Anxiety, either about a current situation or forthcoming event is a normal bodily reaction to stress. This reaction begins in the Amygdala - an area in the brain which sends distress signals to the hypothalamus. These signals are then communicated to the rest of the body to evoke a ‘fight or flight’ response.
Physiologically, a positive stress response is short-term, when the adrenalin hormone, an increased heart rate, blood flow to the brain, and consequent rush of oxygen collectively forces us to concentrate on the problem and cope with it in a constructive manner.
However, long term repetitive stress responses to anxiety, excessive, and undue worry about a number of situations in every day life - such as, apprehensions about arriving late at work due to traffic, a failed deadline, a lost or misplaced item, a crying child, dread of examination or interview stress, fear of meeting a person or socialising, a missed appointment, and so on - can trigger a series of stress responses causing damaging emotional, and actual physical reactions in your body.
Lightheadedness, dizziness, an impending sense of doom, are also physiological reactions of long-term anxiety. Chronic anxiety, however, can lead to severe effects that are harmful to your body. Here are 7 such effects:
When a person is anxious, his or her breathing becomes short, shallow and rapid. This leads to unhealthy breathing patterns when the amount of oxygen inhaled is more than the amount of carbon dioxide exhaled by the person. Excess of carbon dioxide can restrict the blood supply to the brain, leading to dizziness, tingling or numbness in the hands or feet, or loss of consciousness. Anxiety can also worsen the symptoms of Asthma conditions. Patients suffering from inflamed airways or chronic obstructive pulmonary disease (COPD) may also need frequent hospitalisation due to stress.
Anxiety and constant worry can lead to chronic digestion and excretory problems, such as stomach pains, excessing bloating or abdominal cramping, diarrhoea, irritable bowel syndrome, vomiting, and so on.
Frequent stress hormones and coping with the fight or flight response may not allow your body to return to its normal rested state, leaving your immune system vulnerable to illness and viral infections. During this time, regular flu jabs and vaccination may also not work for you.
Heart palpitations and rapid breathing patterns are commonly experienced during a bout of anxiety. The persistent rush of stress response hormones at persistent, high levels of anxiety may cause high blood pressure and coronary problems such as heart disease or heart attack.

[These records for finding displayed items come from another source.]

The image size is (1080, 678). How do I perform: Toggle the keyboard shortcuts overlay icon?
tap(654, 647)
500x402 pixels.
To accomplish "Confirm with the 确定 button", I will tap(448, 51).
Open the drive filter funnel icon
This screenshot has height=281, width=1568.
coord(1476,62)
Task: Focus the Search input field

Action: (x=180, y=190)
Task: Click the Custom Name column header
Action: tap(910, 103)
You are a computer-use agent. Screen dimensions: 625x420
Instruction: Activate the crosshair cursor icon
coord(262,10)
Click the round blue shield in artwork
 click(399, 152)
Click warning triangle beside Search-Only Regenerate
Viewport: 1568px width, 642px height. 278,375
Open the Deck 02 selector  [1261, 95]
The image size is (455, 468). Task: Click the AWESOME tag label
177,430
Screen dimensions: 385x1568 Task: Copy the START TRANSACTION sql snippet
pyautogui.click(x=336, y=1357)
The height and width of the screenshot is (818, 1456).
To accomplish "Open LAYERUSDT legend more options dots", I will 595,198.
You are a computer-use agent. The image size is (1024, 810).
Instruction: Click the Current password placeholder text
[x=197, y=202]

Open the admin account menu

Frequent distress signals from your amygdala to your central nervous system to prepare for a stress response can cause your muscles to contract, or tighten very often. Constant muscle tension can lead to cramped, stiff or sore muscles, and aches and pains that can tend to spread throughout the body. This may result in chronic pain conditions such as joint pains, arthritis, fibromyalgia, and so on.
If you are a constant worrier or suffer from a generalised anxiety disorder, it may also impact your short-term or working memory. As a consequence, you may find yourself making frequent mistakes, forgetting important appointments, and unable to cope with hectic schedules. When this happens regularly, it is difficult to take important decisions at work or at home; performance at school or office environments may be severely compromised. This leads you to be more anxious, and enter into a state of depression.
When you get anxious repeatedly, your brain floods your body with hormones of adrenalin and cortisol. This ‘high’ probably influence you to reach out for ‘sweet’ comfort foods like chocolate, creamy pastries or cake, and aerated drinks that contain a lot of sugar. However, the rise and subsequent drop in your blood sugar levels lead to an incessant craving for salty and sugary foods again. This unending roller-coaster of persistent anxiety levels can lead to weight gain and obesity.
Anxiety and depression are two different states of energy (high, and low) that are connected by a common cycle of fear, feeling of helplessness, loss of control in routine activities, and frustration or dejection. The constant fear of letting oneself down can push a person to be anxious again. Untreated anxiety disorders can easily lead to a state of depression. However, anxiety can be overcome using therapy, with love and family support, meditation, and many other techniques. Do speak to your doctor as early as possible if you are concerned.